Récemment rendu public par la Commission européenne, le Livre blanc sur les transports nuance le précédent rapport de 2001, qui insistait sur la nécessité de transporter davantage de marchandises par le rail.

Bouchons, pollution, accidents, flambée du cours du pétrole : le transport des marchandises par la route suscite de nombreuses critiques. Sa proportion a encore augmenté entre 1995 et 2004, ce qui en fait désormais le principal mode de transport (44%), devant la mer (42%), le ciel (8%)… et le rail (7%).

Alors que le transport de fret à l’intérieur de l’Union européenne continue de croître à un rythme de 2,8% par an, et que de nouvelles difficultés s’annoncent dans les entonnoirs des Pyrénées, notamment côté Atlantique (où le trafic de poids lourds a doublé au cours des dix dernières années), le train reste une solution de repli, voire de dernier recours.

Le Livre blanc sur la “politique européenne des transports à l’horizon 2010″, qui vient d’être présenté par le commissaire français Jacques Barrot, ne fait d’ailleurs plus du rail une priorité absolue, contrairement au précédent rapport défendu par Loyola de Palacio en 2001.

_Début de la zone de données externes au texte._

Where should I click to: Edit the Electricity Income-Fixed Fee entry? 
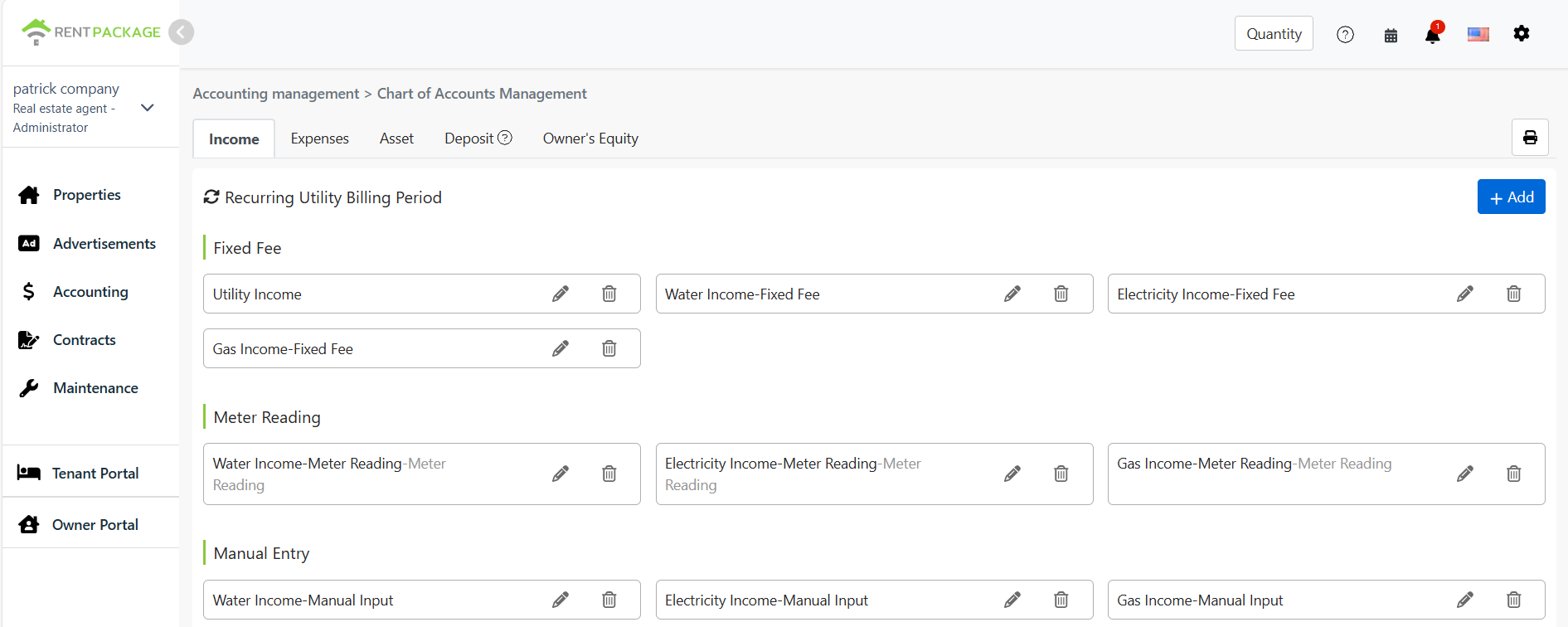coord(1464,294)
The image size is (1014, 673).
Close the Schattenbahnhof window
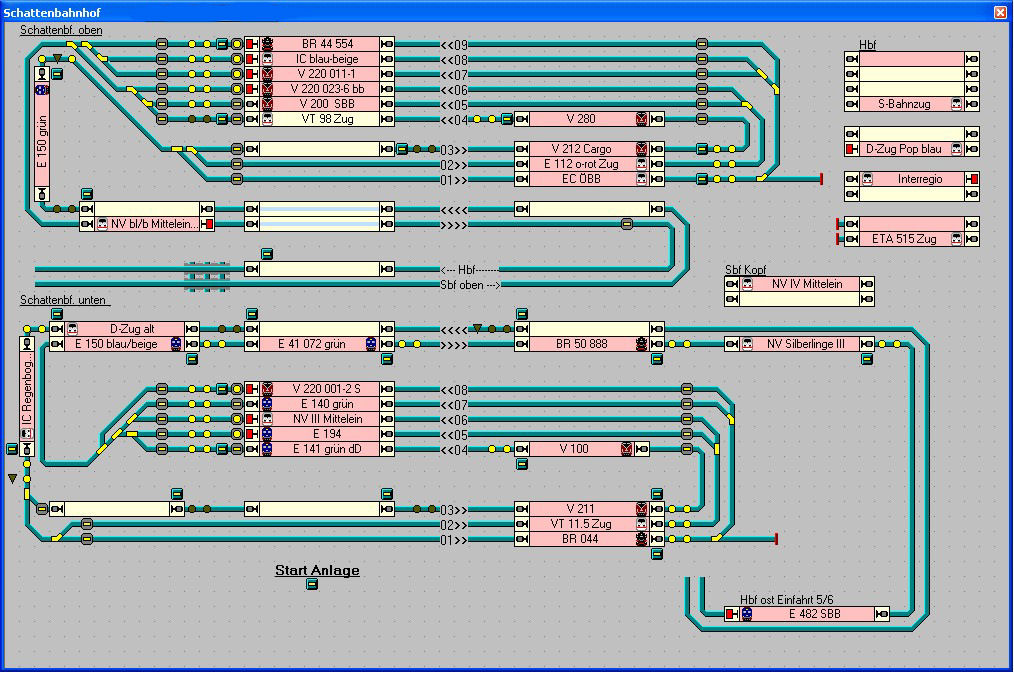point(1000,12)
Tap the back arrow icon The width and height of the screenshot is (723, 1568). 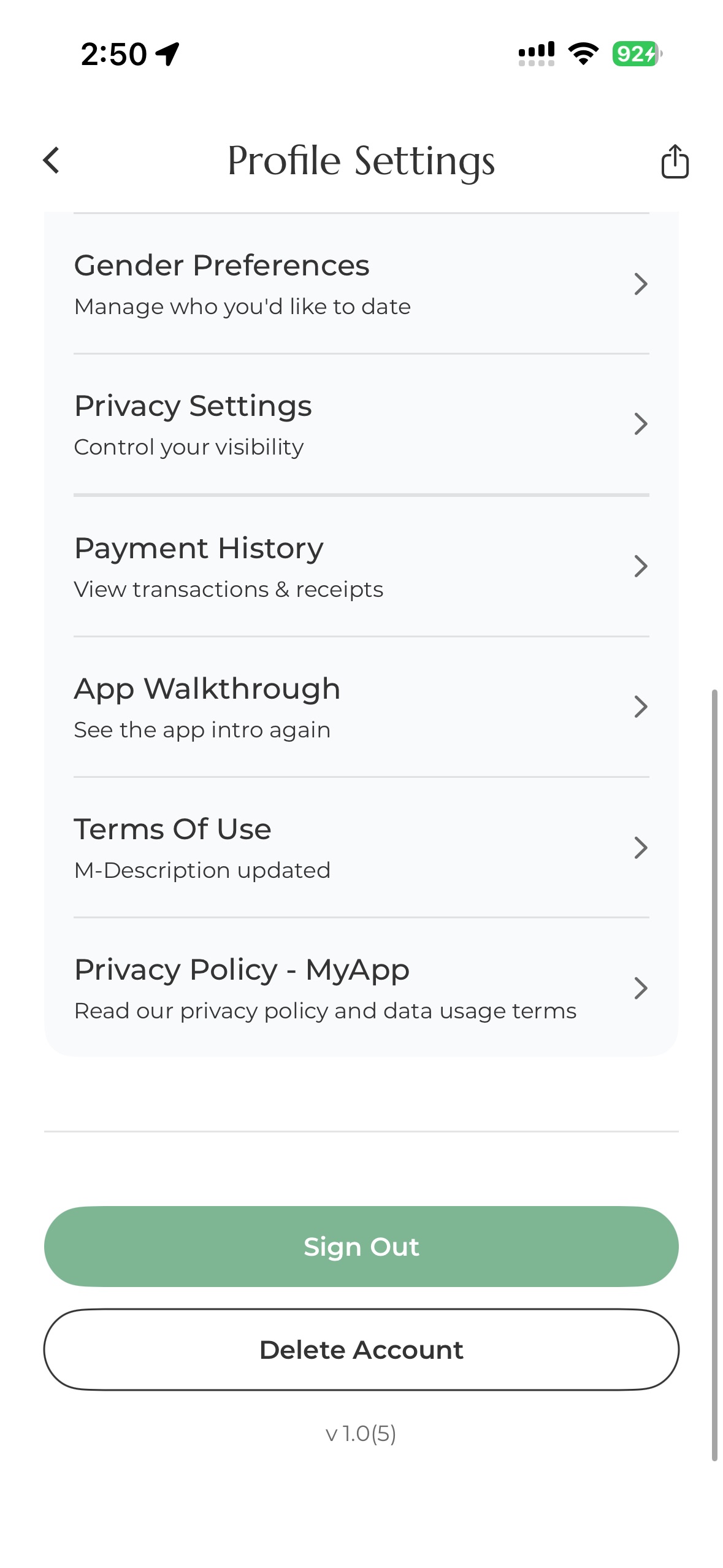pyautogui.click(x=52, y=161)
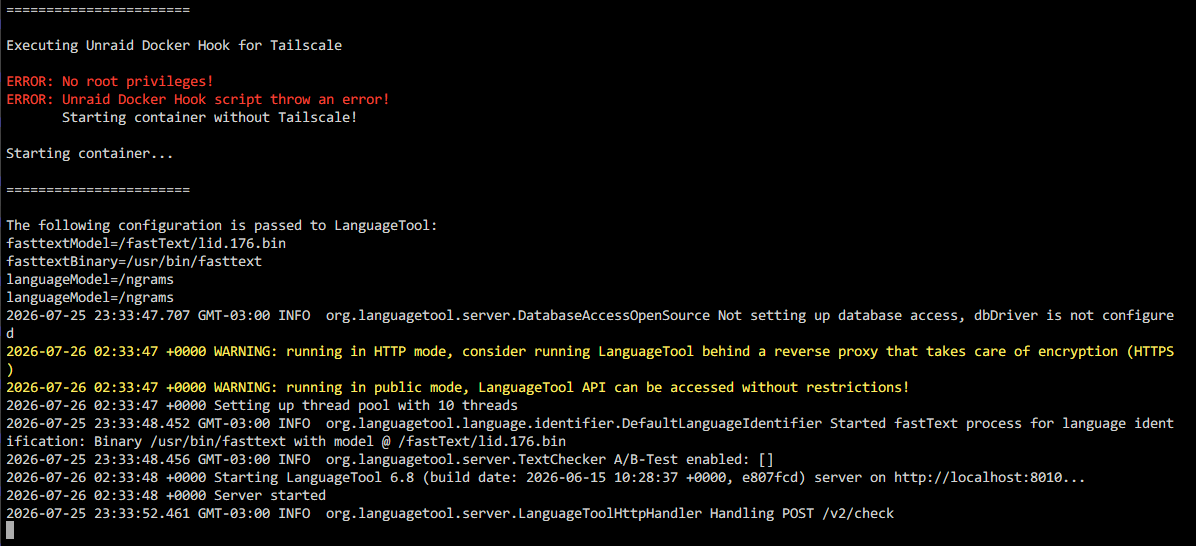This screenshot has height=546, width=1196.
Task: Click the 'Starting container...' line
Action: click(90, 154)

Selon Andrea Canino, président du Conseil de coopération économique, ce dernier “était le fruit d’une vision qui ne tient pas suffisamment compte des réalités économiques. Il ne pouvait donc que se solder par un échec.”

Les réalités économiques parlent d’elles-mêmes : en générant 10% du PIB et 10 millions d’emplois dans l’Union européenne, le secteur du transport est stratégique, et puise tout son dynamisme sur le goudron. Rapidité, mobilité, flexibilité, précision : les poids lourds demeurent les chevaux-légers du transport. Le trafic de marchandises par la route devrait d’ailleurs augmenter de 55% d’ici 2020.
La priorité, désormais, n’est plus de monter camions sur wagons, mais de limiter l’impact de leurs émissions sur l’environnement. Biocarburants, hydrogène, électricité, normes de pollution plus contraignantes, mais aussi recours aux nouvelles technologies, comme le navigateur par satellite Galileo pour limiter les bouchons inutiles et polluants : “Il faut que la route, dont on ne peut pas se passer, soit aussi plus verte”, espère Jacques Barrot.

L’amélioration des passages alpins et pyrénéens devrait contribuer à désengorger les réseaux principaux. Les axes Lyon-Turin, Perpignan-Figueiras et surtout Madrid-Vitoria-Dax sont pour le moment les objectifs d’optimisation prioritaires. Avec environ 10 000 kilomètres de routes quotidiennement encombrées dans l’Union (projection 2010), cette “congestion chronique” pourrait tout simplement coûter un point de PIB par an aux Européens.Quelque huit milliards d’euros seront débloqués par l’Union européenne entre 2007 et 2013 pour améliorer les différents réseaux maritimes, fluviaux et ferroviaires. C’est plus que durant la période 2000-2006, mais aussi deux fois moins que ce que recommande la Commission (20 millions d’euros).